## Task details
Can you render the lines from the one containing "Find the location of a particular element. This" through the one containing "coordinates (42, 76)." as a numbered list, skipping any blank lines?
——————————
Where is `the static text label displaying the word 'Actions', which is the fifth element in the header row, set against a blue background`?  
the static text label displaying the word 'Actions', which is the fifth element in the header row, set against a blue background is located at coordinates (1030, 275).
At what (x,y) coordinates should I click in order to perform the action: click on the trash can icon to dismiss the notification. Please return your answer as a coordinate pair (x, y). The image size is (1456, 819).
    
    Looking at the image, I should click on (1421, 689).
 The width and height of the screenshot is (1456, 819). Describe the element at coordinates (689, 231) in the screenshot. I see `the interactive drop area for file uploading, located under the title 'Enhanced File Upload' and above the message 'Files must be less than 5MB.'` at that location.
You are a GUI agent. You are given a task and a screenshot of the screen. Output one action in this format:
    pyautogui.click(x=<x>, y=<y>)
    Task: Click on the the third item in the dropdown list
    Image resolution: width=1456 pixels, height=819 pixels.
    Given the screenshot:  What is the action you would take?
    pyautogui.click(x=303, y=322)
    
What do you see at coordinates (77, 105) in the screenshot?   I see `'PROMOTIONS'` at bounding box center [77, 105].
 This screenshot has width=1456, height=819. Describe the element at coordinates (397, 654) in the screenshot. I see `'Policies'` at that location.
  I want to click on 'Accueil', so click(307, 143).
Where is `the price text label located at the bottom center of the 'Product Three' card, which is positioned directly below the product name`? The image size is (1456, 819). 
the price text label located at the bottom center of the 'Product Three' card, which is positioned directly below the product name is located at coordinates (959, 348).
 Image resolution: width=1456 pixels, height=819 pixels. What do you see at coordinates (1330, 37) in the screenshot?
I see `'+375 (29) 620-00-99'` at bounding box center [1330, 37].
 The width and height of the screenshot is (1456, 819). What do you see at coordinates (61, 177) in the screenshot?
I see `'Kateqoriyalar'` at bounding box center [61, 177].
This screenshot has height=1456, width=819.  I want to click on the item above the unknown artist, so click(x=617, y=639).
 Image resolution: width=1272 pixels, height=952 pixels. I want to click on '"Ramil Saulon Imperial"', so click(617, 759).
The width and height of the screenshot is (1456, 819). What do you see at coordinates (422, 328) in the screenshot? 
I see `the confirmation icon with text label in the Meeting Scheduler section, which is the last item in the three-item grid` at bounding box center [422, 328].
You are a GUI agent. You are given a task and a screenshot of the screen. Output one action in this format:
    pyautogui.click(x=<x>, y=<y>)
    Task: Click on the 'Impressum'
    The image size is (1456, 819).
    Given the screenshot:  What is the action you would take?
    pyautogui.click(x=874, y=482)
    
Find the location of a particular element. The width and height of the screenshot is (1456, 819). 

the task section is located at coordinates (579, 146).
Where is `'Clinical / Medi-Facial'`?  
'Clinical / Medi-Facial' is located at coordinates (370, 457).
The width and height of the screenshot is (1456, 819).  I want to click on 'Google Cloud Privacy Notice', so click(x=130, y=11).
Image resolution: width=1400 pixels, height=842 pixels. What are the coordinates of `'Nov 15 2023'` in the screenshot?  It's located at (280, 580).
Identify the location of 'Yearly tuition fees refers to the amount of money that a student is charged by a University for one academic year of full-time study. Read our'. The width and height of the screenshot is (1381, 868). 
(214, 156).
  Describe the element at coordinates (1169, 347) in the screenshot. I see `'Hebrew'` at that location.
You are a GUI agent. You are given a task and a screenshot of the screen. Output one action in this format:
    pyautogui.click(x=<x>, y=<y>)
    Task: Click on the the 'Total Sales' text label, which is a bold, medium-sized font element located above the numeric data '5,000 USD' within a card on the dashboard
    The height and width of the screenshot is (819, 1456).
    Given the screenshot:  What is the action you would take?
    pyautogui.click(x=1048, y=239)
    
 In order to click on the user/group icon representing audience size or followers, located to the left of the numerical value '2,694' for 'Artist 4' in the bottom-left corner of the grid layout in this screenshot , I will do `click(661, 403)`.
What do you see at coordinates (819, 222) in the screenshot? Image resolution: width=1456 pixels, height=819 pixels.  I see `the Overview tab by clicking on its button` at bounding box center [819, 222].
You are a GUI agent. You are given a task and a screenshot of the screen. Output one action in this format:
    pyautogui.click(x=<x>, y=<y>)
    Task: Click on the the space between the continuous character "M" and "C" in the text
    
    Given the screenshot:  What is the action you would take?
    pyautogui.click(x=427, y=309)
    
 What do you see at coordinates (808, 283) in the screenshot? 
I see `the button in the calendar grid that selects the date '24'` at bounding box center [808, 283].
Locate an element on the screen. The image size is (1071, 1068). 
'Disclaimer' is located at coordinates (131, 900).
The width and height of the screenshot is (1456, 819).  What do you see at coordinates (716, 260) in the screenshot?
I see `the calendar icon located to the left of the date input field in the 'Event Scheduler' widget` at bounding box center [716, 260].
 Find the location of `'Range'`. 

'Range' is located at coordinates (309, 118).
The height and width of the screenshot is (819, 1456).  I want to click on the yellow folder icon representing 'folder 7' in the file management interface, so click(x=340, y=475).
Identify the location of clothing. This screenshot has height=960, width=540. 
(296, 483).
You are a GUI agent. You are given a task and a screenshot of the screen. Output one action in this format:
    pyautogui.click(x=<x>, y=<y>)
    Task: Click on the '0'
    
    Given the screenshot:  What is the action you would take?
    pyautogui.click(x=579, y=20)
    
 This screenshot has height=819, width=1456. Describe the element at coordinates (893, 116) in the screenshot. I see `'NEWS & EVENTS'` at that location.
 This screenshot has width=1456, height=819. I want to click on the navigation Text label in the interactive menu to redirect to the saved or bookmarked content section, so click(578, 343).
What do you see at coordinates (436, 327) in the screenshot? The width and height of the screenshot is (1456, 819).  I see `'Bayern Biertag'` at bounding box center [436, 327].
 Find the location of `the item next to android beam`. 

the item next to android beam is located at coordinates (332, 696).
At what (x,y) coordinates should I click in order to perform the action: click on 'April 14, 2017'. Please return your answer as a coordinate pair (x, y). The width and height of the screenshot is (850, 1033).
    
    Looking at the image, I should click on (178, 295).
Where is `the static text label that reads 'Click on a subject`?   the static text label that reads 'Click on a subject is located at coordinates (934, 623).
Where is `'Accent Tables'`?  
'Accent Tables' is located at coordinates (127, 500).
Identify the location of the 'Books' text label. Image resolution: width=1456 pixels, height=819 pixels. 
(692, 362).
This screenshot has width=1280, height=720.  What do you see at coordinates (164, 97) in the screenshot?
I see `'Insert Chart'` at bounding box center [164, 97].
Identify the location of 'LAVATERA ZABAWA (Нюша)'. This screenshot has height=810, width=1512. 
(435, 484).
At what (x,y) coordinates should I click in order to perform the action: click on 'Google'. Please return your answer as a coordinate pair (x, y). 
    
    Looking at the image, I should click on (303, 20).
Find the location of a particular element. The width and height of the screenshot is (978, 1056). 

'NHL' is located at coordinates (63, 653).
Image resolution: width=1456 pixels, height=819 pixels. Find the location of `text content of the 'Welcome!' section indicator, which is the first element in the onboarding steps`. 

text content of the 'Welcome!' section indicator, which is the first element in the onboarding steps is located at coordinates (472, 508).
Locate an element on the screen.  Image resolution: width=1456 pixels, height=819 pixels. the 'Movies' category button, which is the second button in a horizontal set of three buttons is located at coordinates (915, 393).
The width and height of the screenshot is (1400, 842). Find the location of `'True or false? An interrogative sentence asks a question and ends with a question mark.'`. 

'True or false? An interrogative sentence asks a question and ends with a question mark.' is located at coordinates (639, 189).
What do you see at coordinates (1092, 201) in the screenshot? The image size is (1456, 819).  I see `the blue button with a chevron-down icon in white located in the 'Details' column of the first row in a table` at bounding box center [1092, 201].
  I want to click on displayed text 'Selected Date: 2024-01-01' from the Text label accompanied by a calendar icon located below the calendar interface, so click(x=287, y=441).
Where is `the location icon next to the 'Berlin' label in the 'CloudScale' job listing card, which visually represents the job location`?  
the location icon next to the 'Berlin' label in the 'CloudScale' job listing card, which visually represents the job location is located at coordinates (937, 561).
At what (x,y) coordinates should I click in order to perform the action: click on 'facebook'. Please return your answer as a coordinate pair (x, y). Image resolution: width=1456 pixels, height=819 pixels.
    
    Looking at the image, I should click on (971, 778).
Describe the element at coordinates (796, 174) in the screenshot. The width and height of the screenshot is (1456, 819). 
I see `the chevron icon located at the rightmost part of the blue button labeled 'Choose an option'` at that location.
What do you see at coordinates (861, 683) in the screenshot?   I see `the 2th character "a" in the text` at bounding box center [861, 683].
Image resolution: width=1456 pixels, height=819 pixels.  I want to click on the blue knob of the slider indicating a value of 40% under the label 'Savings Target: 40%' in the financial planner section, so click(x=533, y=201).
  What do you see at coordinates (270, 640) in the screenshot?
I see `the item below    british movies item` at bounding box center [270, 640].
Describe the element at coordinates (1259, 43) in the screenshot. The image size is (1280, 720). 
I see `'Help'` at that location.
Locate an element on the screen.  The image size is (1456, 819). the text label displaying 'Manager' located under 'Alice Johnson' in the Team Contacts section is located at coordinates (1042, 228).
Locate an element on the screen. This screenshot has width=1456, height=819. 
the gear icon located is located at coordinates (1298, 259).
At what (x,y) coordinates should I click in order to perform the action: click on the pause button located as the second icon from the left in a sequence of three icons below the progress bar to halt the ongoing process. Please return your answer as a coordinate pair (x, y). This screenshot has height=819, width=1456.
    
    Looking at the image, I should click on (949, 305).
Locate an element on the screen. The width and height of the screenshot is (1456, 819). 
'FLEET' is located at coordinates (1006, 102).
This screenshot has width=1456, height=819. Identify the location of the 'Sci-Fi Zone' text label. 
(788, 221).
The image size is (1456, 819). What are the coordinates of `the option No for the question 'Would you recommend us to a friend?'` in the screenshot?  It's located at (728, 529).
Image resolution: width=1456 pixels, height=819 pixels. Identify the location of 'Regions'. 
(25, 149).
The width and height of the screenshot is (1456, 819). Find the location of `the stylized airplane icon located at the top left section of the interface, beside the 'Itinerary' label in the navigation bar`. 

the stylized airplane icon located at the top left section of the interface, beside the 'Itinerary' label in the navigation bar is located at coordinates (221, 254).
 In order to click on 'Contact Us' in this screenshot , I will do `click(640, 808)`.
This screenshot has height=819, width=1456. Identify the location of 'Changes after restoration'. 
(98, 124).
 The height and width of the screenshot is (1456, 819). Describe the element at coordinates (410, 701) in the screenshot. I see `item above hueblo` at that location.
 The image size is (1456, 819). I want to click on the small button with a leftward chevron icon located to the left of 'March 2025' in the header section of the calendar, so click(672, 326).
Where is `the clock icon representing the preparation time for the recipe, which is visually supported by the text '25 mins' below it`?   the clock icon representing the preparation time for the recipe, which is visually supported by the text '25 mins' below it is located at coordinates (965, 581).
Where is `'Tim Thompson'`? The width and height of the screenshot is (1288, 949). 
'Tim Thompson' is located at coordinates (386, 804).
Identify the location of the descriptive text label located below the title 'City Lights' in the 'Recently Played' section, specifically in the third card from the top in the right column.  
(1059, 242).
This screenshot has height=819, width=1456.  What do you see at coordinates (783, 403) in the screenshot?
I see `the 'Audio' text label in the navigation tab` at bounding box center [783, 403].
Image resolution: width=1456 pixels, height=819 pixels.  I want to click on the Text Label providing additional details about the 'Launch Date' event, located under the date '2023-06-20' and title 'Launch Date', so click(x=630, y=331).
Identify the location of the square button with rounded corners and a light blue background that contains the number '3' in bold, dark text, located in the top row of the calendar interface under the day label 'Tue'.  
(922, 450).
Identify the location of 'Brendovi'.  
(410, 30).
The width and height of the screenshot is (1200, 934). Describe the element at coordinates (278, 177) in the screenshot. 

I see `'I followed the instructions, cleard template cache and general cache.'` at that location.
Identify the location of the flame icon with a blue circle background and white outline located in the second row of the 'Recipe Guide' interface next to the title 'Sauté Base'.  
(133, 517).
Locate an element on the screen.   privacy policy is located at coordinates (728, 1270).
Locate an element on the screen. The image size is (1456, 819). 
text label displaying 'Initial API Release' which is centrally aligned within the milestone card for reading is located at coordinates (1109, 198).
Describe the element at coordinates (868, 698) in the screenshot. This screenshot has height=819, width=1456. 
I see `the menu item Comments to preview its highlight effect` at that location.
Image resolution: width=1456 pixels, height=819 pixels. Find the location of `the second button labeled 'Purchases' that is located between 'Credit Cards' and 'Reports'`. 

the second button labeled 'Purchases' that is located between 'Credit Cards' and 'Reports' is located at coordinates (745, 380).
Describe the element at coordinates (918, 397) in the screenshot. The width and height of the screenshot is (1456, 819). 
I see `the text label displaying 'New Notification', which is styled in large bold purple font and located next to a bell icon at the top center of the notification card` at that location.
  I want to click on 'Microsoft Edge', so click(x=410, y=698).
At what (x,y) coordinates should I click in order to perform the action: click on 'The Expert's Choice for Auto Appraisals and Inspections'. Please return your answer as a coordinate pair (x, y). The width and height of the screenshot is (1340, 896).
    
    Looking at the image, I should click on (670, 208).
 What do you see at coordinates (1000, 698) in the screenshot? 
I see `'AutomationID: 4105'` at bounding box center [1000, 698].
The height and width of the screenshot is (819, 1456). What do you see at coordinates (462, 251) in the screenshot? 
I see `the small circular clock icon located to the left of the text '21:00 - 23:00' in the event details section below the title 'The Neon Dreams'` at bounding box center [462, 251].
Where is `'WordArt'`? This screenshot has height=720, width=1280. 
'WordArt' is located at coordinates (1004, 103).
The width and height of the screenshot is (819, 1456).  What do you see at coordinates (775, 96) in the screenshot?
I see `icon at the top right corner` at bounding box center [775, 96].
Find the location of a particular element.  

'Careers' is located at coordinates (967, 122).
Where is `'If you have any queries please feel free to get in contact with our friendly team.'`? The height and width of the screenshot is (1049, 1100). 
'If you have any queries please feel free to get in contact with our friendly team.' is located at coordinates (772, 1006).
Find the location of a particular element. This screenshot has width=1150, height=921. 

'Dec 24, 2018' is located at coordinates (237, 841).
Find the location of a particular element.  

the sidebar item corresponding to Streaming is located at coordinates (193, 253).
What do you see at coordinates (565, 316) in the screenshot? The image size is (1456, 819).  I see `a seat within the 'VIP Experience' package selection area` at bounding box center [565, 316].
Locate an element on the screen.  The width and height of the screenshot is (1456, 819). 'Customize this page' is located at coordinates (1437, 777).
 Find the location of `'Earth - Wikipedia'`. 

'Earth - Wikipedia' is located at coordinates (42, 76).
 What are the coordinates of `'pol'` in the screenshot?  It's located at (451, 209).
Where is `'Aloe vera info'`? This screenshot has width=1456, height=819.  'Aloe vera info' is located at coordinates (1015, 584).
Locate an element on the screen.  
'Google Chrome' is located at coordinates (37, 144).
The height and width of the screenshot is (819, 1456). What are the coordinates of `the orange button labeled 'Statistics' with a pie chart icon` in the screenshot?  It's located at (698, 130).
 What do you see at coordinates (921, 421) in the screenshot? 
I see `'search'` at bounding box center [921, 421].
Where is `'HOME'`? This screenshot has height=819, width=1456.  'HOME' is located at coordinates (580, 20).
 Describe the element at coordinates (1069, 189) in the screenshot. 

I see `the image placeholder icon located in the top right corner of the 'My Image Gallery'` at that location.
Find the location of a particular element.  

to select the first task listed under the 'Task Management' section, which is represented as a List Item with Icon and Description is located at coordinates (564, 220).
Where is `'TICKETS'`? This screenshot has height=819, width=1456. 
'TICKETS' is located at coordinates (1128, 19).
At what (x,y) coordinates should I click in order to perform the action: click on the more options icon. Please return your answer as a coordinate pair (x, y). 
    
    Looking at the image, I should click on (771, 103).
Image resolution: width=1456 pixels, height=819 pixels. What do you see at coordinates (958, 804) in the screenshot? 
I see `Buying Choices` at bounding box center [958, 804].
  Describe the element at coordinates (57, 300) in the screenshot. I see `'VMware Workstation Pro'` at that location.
——————————
## Written reply
1. Find the location of a particular element. This screenshot has width=1150, height=921. 
2. 'Dec 24, 2018' is located at coordinates (237, 841).
3. Find the location of a particular element.  
4. the sidebar item corresponding to Streaming is located at coordinates (193, 253).
5. What do you see at coordinates (565, 316) in the screenshot? The image size is (1456, 819).  I see `a seat within the 'VIP Experience' package selection area` at bounding box center [565, 316].
6. Locate an element on the screen.  The width and height of the screenshot is (1456, 819). 'Customize this page' is located at coordinates (1437, 777).
7.  Find the location of `'Earth - Wikipedia'`. 
8. 'Earth - Wikipedia' is located at coordinates (42, 76).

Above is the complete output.